This looked suspect to me at first as well, but on reflection it doesn't seem so...

chroem- · on March 21, 2021

I've had the opportunity to train on an 88 billion example dataset, and while you do see diminishing returns with each additional sample, it is still important to try to cover as much of the dataset as possible. The limiting factor on training on datasets that large seems to be some sort of hysteresis overfit on the earlier samples that prevents the model from generalizing to the entire dataset. Normally it goes unnoticed, but there is still a small amount of overfit that accumulates the longer you train the model, even if every sample is new.

ShamelessC · on March 21, 2021

Thanks this insight helped me understand an issues I'm currently having with training actually!

gwern · on March 21, 2021

n = 88 billion is larger than I can think of for any DL research I've read about. Can you (ahem) enlarge on that?

chroem- · on March 21, 2021

It's an ultra high resolution sales forecast model for a national retailer. It's made somewhat more manageable by the fact that the data is 1D instead of 2D though.

gwern · on March 22, 2021

I wonder if that's an important difference? Sales data seems far more noisy and less informative than all of the scaling research datasets I can think of like images or text. It could also just be that you had some minor flaw causing underfitting in your approach like using too-small models which aren't compute-optimal or too much regularization (a critical part of scaling papers is removing standard regularizers like dropout to avoid hobbling the model).

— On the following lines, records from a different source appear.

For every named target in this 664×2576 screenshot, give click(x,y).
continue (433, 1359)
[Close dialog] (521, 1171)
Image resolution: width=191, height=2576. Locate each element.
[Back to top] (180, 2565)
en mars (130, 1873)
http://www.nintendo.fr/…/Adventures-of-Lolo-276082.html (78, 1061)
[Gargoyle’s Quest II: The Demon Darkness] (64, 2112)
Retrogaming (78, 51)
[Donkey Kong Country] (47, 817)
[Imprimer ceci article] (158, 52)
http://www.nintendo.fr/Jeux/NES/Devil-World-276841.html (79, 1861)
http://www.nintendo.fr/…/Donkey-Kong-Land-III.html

chroem- · on March 23, 2021

I've found that it's surprisingly insensitive to the amount of regularization applied, however it definitely does warrant further experimentation. Also, I expect that one other distinction vs. image data is much higher correlation between samples in the dataset.

gradys · on March 21, 2021

But maybe with 5 million real examples sampled from the distribution CIFAR-10 was sampled from they would in fact see a difference. Maybe the generative model is capturing only a limited slice of the diversity that the ideal model would really see.

It seems like they should have downsampled from an actually large dataset rather than generatively upsampled from a small dataset. Unless I'm missing something?

habitue · on March 21, 2021

I think what you're saying is plausible, but I would expect the different models to diverge at different rates in that case. So, for example, if resnet-real and resnet-ideal stayed within 1% and the other models showed a bigger range, I would be more suspicious that the generative model was simply creating a dataset that was easy for some architectures to learn.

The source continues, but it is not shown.